One thing about Marvel and DC is that they always seem to be reacting to each other, trying to one-up the other. Marvel did a big continuity purge with their House of M story line, and DC then did their own continuity purge with their Infinite Crisis plot. DC delved into moral ambiguity and the repercussions of superheroes playing god in Identity Crisis, and Marvel did something similar with Civil War. DC responded to Civil War by deciding they’d go into World War III. Marvel said, fine. You’ve got World War III, we’ve got World War Hulk. And around and around it goes.
One bit of frustration for me is that, somewhere in this whirligig of the companies trying to outdo each other while revolutionizing their heroes at the same time, they have stopped making their superheroes the good guys. With the exception of maybe Superman, there is almost no iconic character in either Marvel or DC who is actually a hero anymore.
The trend of heroes becoming anti-heroes has been going on for years now. Frank Miller’s The Dark Knight Returns made the notion of a heartless, war-embittered Batman appealing to many people, and companies immediately started going too far with it. Good guys like Superman and Captain Marvel were no longer interesting, and were replaced by tough loner characters like the Punisher and Wolverine. That style eventually became adopted by Image Comics, where the loners were so plentiful they eventually formed into their own teams.
Following the old model of thesis, antithesis, and synthesis, the “bad hero” age eventually died down a bit, leaving only the most popular anti-heroes, such as Wolverine and Lobo, standing. However, in recent years, things have moved back toward the model of heroes being borderline bad guys. Only this time they’re not gritty loner anti-heroes. This time, the heroes are essentially villains.
A few years back, DC released a mini-series called Identity Crisis. In the series, Sue Dibny, a major character in the DC Universe, was revealed to have been raped by the villain Dr. Light. Dr. Light was captured by members of the Justice League, who then got the idea to mindwipe the villain, erasing his memories and attempting to “fix” him. The resulting mindwipe essentially gave him a mystical lobotomy, but it turned a nefarious villain into a harmless fool. Eventually, the heroes began doing other mindwipes, essentially rearranging villains’ thoughts to what they decided was right.

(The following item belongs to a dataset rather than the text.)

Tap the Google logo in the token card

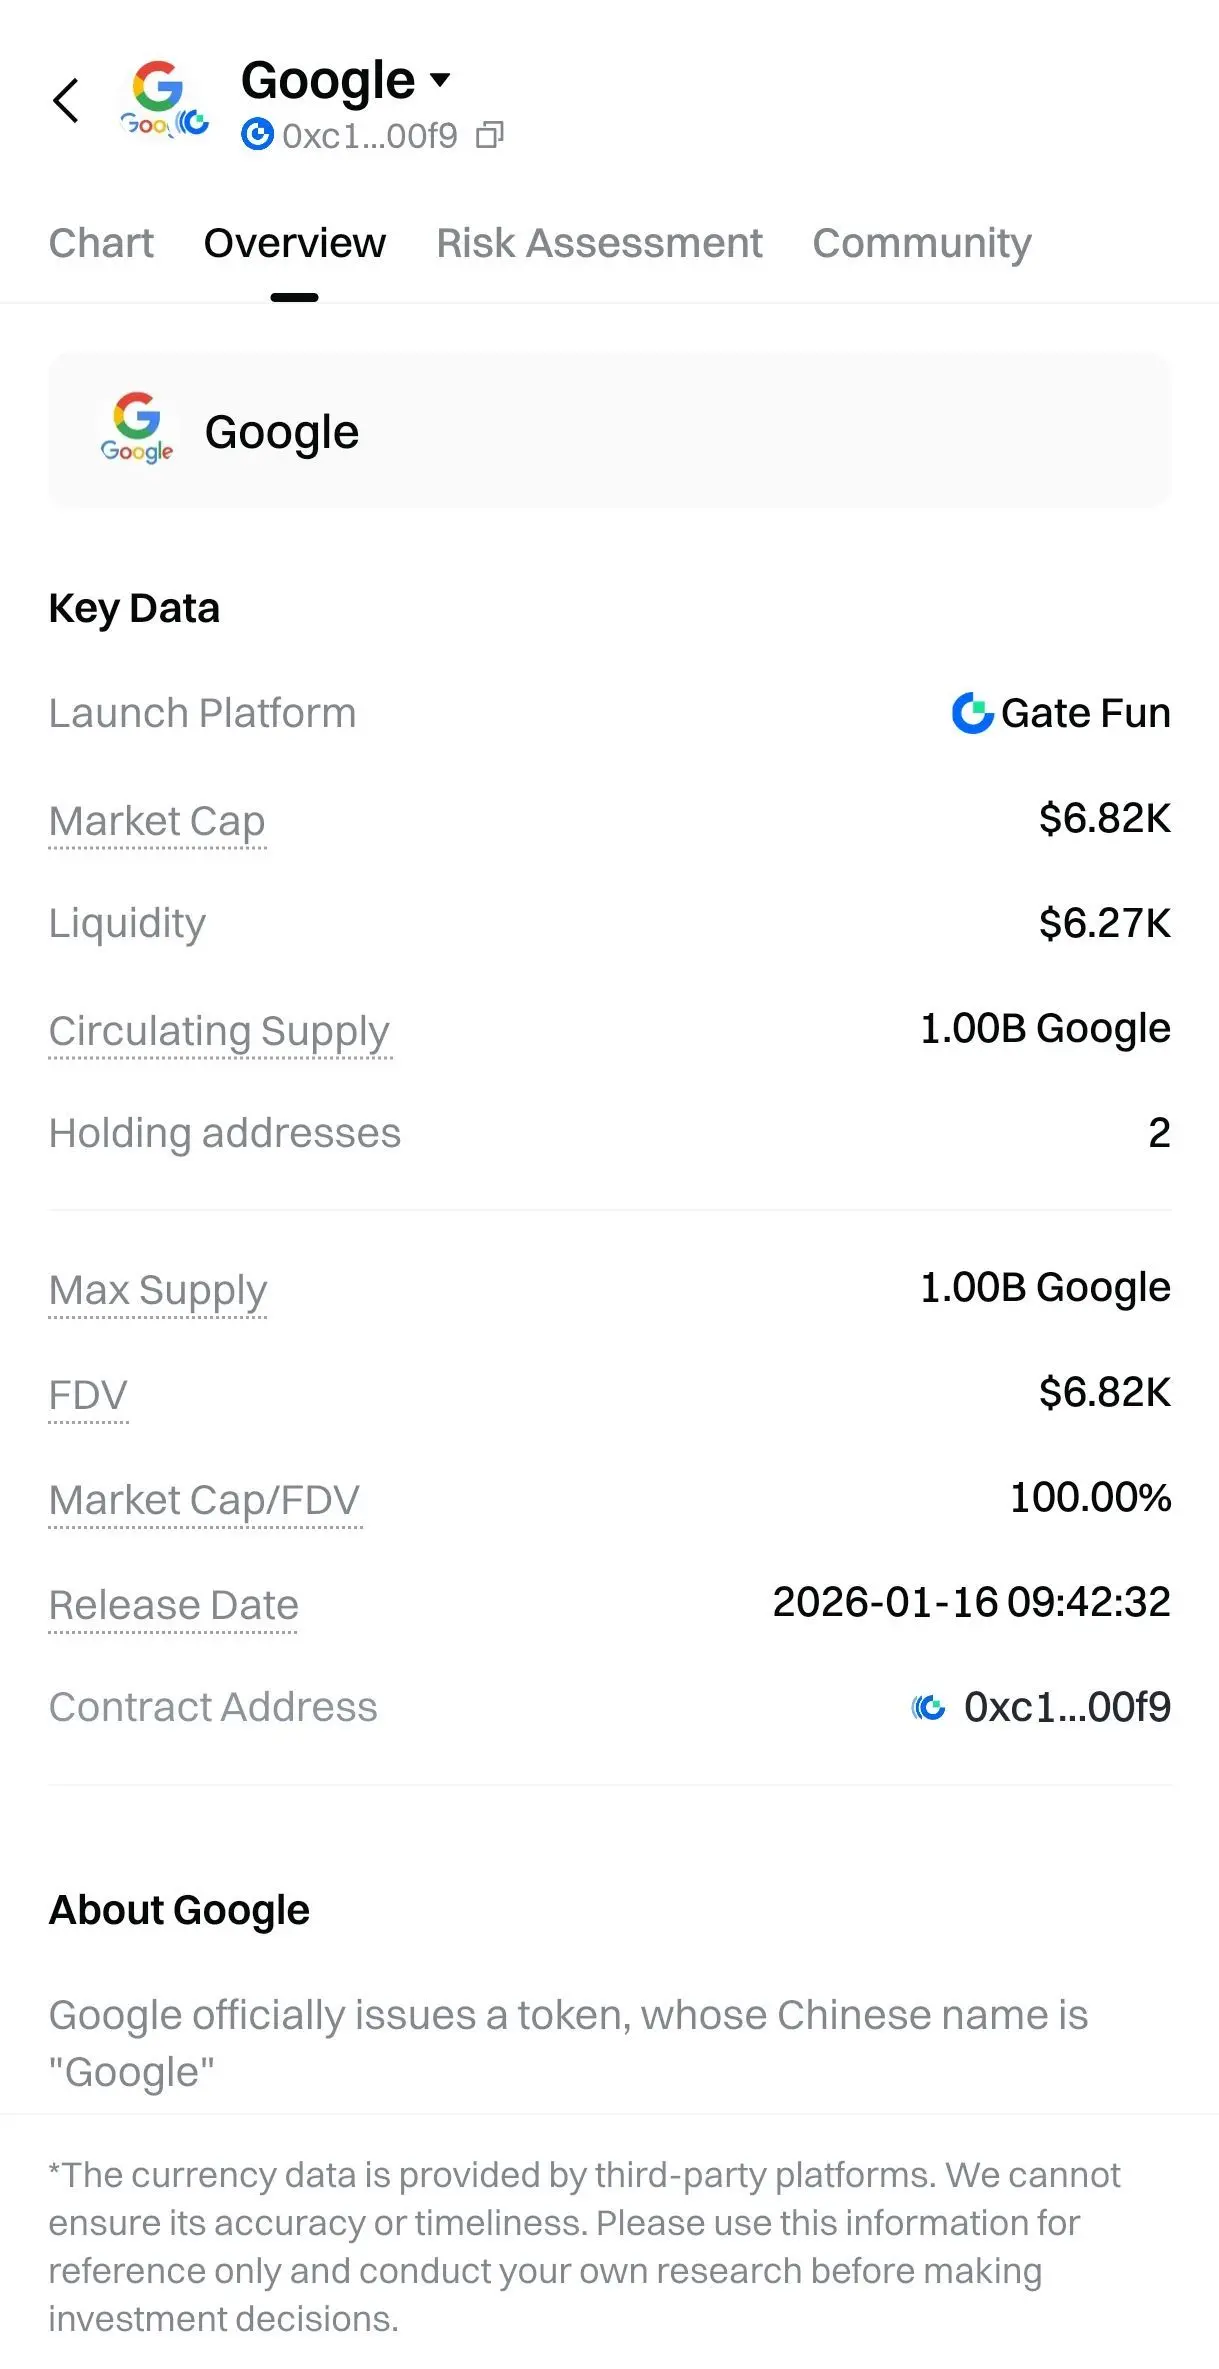(x=137, y=430)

And, when Batman discovered what they were doing and tried to stop them, they erased part of Batman’s memories as well, so he wouldn’t expose what they had done. It was an interesting idea, because it showed a gradual descent of the superheroes in question toward a villainous act. They were trying to make the world a better place, but in doing so they were taking away people’s free will.
One story like that was pretty intriguing. However, the comic industry doesn’t know what market saturation is. When there’s one popular idea, they try to cram it down the audience’s throats until they choke on it. Just look at the explosion of Marvel movies out there; X-Men and Spider-Man were hits, so marvel figures anything with their logo on it will sell, even if it’s abysmal crap like Daredevil, Ghost Rider or…*shudder*…Man-Thing. So DC’s great idea of having superheroes toe the moral line got copied ad nauseam.

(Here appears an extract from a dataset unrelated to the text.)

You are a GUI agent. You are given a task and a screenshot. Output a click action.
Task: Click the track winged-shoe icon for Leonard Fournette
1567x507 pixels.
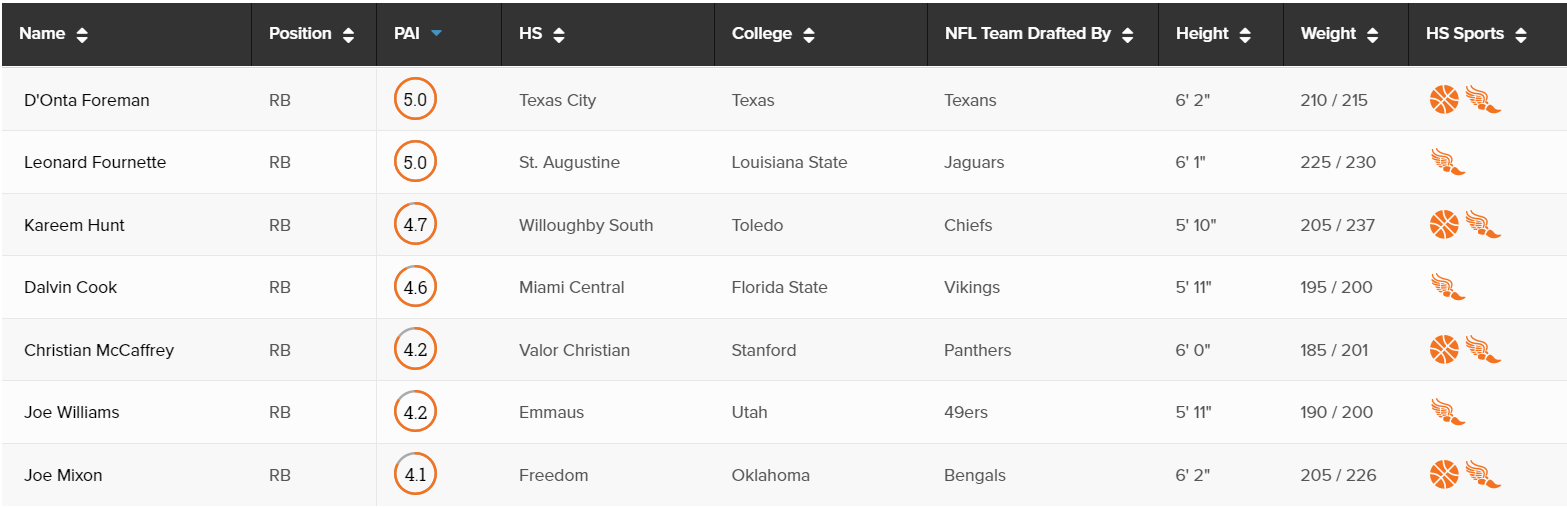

DC did a lot of this itself. As the geared up for Infinite Crisis, they abruptly turned many of their superheroes downright evil. Maxwell Lord went from a funny and likable supporter of the Justice League to someone who used his psychic powers to mind control half the League and turn Superman against his closest friends. Several of the people who saved the universe back in the 80s during the Crisis on Infinite Earths became the villains behind the new crisis. Even the original Superman became something of a jerk (or, well, more of a jerk), lashing out at people without even trying to get the facts straight. Amusingly, the only person who seemed to show a significant amount of remorse over her deeds was Wonder Woman, who killed Maxwell Lord during the crisis. I find this funny, because of all the heroes in the DC Universe, a warrior-queen like Wonder Woman logically wouldn’t have a code against killing, but she’s the one who is still struggling with the repercussions of that one act. Meanwhile, there are people like Batman, whose extreme paranoia led to the deaths of many people, but he doesn’t seem more affected about it than usual.

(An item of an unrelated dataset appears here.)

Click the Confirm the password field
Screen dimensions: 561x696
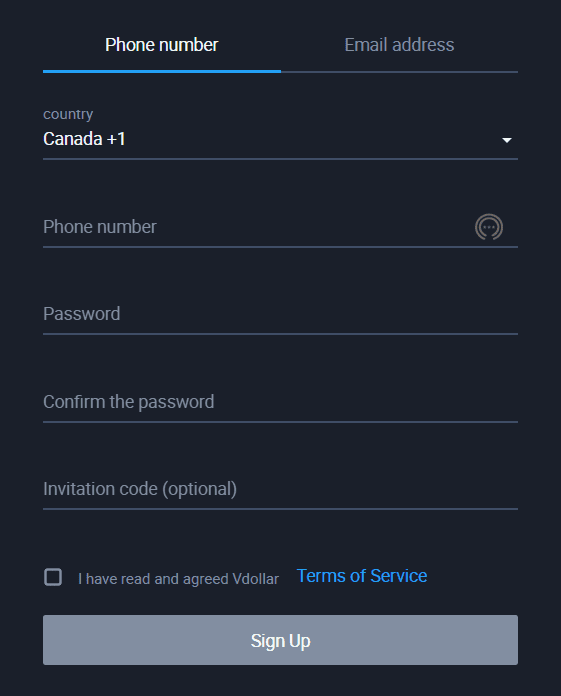click(x=280, y=402)

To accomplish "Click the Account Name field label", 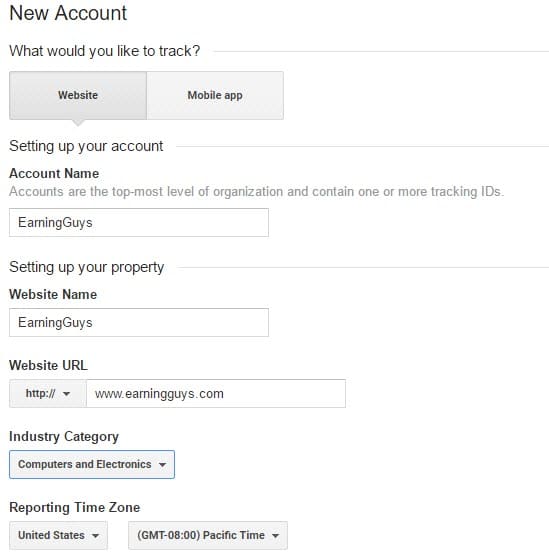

Over in Marvel, they’ve been doing the same thing. A group of heroes composed of Professor X, Mr. Fantastic, Iron Man, Blackbolt, and Doctor Strange formed the Illuminati, a secret group who decided they knew what was best for the world. This secret group decided to shoot the Hulk into space because he was too much of a menace to the world. Then they wound up killing dozens of innocent people during the superheroes’ Civil War, when the superhero community became divided over a registration act that required masked vigilantes to sign on with the government. Iron Man went to such extremes as using mind-controlling nanites to brainwash people into attempting assassinations on political figures. The heroes started spying on each other, double crossing their friends, and acting generally like dicks. In World War Hulk, the Illuminati have to face a Hulk that’s come back to Earth and is madder than ever before. Despite the fact that it is now revealed that the Illuminati are responsible for millions of deaths on an alien planet – a planet where the Hulk became a king and a hero – there’s still this charade that the people with superpowers are actually good guys.
There are a lot of good literature and comic book stories out there about heroes who go mad with power. However, in an ongoing storytelling format like superhero comics, the readers need to see that their favorite hero is still a good guy. That’s why Batman was given a sidekick named Robin; readers needed some assurance that he wasn’t just a gun-toting psychopath. Having a hero go overboard in an elseworlds story like Watchmen is one thing. Heck, there are some anti-heroes like the Punisher who are based around that concept. But some heroes, like the Fantastic Four or Wonder Woman or Superman, are designed to be good guys. Turning them into mind-controlling dictators works as a one-shot story, but not as an ongoing element. The Fantastic Four used to fight Dr. Doom. Now they’re doing stuff that would make Dr. Doom step back and say, “Damn, man. That’s cold.”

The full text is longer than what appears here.